> [EXERCISE OBJECTIVE] Copy the listing lines starting with the line that contains "Administrative [278, 394]" and going on through the line that contains "I want to click on shed, so", putting "Treasurer" in place of "Secretary" and leaving everything else unchanged.
§
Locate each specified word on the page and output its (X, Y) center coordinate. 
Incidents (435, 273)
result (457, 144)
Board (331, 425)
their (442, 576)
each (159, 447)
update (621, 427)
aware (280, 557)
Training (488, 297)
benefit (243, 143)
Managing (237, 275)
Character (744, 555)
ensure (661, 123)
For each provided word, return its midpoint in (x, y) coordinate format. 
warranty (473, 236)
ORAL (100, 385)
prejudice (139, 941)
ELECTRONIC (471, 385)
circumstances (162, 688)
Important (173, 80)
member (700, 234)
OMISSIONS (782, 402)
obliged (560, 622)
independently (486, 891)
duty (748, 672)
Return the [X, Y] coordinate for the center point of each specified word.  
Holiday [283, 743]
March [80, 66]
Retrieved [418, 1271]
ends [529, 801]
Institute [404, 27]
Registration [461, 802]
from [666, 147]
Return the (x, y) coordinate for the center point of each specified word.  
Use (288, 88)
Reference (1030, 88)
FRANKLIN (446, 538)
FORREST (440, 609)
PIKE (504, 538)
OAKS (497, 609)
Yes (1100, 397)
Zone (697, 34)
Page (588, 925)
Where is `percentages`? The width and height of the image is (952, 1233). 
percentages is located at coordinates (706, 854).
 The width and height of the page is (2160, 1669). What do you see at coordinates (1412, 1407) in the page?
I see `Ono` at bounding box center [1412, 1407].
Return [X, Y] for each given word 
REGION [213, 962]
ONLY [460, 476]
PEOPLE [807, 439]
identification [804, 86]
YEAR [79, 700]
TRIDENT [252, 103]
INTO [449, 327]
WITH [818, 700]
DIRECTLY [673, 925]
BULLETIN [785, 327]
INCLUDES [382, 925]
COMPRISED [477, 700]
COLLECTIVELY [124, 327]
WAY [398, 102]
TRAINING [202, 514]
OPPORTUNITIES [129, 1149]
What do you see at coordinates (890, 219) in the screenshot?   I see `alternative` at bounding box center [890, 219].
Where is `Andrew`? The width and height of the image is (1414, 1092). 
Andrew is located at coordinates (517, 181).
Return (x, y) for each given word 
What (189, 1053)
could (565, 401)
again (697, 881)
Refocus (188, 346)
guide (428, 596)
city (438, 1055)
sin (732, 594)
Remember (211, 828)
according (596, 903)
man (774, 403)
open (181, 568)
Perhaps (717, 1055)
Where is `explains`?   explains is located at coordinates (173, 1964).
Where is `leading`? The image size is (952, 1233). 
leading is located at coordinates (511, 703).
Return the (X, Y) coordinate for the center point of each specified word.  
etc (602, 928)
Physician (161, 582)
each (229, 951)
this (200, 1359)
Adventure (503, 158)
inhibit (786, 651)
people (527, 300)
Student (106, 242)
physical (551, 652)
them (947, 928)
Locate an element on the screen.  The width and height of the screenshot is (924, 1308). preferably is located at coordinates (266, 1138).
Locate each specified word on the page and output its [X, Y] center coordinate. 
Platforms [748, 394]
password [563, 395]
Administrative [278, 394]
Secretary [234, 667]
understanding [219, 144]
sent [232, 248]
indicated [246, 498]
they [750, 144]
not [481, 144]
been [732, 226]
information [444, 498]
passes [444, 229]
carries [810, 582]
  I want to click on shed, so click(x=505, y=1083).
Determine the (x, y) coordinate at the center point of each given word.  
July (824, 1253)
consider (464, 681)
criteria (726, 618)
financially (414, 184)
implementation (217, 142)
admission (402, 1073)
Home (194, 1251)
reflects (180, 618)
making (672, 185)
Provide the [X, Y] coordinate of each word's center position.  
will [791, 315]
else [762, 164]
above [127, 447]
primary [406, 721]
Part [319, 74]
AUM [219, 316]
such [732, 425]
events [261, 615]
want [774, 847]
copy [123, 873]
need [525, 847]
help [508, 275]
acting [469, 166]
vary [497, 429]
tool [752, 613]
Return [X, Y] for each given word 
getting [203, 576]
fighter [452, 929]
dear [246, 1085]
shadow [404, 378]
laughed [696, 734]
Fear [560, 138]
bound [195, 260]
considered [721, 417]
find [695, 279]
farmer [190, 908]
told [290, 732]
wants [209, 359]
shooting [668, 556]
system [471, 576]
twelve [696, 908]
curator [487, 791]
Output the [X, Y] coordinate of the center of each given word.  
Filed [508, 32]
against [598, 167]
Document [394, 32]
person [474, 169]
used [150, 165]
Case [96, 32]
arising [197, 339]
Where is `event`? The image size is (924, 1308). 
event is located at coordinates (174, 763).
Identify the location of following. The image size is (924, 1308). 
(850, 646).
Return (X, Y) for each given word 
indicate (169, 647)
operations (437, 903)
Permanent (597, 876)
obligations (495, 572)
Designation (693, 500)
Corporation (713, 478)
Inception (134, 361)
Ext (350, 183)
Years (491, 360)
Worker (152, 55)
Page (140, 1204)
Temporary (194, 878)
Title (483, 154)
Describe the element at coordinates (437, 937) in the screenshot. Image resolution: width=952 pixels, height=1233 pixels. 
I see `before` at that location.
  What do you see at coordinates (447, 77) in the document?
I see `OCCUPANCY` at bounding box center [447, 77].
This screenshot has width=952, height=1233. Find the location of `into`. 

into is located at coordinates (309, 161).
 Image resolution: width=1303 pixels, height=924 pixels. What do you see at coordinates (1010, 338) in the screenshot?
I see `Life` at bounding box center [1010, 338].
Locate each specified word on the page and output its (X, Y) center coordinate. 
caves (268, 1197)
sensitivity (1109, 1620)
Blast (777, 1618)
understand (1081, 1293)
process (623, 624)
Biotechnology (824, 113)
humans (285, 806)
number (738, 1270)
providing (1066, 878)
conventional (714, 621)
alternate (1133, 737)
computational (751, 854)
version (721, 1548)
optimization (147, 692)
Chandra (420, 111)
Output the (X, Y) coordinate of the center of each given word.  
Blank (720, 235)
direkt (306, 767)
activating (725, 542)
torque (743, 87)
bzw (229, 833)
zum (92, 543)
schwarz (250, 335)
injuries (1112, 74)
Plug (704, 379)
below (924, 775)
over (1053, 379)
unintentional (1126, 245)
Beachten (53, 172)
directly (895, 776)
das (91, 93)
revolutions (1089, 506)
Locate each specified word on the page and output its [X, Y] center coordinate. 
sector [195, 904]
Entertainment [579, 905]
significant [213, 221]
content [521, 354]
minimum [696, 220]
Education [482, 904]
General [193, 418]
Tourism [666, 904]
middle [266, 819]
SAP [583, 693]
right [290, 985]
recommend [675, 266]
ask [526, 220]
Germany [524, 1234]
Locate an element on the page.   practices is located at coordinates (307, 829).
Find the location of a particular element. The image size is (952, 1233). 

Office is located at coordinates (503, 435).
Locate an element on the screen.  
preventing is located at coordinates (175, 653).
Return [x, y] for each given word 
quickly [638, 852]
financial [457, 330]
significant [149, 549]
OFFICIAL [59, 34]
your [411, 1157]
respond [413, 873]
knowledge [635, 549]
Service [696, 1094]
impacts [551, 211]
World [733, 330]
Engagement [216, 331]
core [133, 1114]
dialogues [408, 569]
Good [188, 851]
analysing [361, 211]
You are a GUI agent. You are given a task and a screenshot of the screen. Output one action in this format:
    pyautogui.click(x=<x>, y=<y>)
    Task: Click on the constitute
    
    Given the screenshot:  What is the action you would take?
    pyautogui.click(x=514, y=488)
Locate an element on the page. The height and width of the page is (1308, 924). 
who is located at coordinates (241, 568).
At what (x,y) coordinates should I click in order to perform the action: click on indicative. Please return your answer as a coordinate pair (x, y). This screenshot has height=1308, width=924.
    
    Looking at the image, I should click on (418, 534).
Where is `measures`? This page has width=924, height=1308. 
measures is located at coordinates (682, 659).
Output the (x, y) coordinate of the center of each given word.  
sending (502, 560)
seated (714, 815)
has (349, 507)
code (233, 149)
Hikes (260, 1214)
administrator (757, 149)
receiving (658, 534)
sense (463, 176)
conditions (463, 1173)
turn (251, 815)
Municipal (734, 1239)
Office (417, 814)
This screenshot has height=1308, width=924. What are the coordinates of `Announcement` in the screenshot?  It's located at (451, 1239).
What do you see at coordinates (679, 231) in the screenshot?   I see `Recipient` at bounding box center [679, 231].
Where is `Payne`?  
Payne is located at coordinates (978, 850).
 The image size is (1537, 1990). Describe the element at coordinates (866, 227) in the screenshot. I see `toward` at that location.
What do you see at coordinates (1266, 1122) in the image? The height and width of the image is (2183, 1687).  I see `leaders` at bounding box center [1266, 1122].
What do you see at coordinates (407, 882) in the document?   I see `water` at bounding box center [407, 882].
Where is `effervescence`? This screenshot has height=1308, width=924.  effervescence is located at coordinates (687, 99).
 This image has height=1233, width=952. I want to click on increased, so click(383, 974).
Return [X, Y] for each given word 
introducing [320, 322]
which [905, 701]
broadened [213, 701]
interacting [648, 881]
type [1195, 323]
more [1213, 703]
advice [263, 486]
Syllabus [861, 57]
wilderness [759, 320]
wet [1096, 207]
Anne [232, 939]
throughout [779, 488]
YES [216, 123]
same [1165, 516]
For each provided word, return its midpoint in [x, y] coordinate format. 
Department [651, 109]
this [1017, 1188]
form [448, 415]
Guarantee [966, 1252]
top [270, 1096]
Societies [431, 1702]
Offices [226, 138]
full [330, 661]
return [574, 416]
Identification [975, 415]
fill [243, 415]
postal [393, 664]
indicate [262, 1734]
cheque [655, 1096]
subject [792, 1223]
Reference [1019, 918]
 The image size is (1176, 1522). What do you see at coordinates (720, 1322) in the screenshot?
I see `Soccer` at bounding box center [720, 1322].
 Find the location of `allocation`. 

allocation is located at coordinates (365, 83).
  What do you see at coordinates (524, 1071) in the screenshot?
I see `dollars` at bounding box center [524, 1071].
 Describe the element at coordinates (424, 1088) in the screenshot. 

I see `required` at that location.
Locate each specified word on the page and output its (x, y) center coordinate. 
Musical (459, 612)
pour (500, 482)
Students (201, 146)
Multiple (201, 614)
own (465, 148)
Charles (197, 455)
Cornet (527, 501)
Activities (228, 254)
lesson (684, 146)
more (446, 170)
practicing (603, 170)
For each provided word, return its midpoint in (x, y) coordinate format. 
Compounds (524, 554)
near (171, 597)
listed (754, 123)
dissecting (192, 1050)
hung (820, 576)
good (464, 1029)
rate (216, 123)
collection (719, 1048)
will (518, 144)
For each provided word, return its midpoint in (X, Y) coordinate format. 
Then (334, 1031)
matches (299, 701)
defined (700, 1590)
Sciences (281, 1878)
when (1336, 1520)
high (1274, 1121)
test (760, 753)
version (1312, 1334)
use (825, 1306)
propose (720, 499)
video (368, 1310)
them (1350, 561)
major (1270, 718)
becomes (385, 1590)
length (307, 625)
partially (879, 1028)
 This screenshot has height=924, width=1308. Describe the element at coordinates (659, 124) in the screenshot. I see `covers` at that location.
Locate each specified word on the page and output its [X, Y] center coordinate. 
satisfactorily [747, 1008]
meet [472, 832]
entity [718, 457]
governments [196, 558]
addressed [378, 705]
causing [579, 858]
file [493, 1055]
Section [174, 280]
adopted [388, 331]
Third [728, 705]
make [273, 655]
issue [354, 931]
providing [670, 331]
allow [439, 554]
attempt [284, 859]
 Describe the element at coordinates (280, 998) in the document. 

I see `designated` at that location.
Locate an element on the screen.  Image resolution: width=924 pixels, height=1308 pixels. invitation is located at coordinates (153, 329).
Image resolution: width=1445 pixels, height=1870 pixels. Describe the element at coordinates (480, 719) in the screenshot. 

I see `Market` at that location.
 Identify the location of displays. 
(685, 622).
§
> [RESULT BELOW]
Administrative [278, 394]
Treasurer [234, 667]
understanding [219, 144]
sent [232, 248]
indicated [246, 498]
they [750, 144]
not [481, 144]
been [732, 226]
information [444, 498]
passes [444, 229]
carries [810, 582]
  I want to click on shed, so click(x=505, y=1083).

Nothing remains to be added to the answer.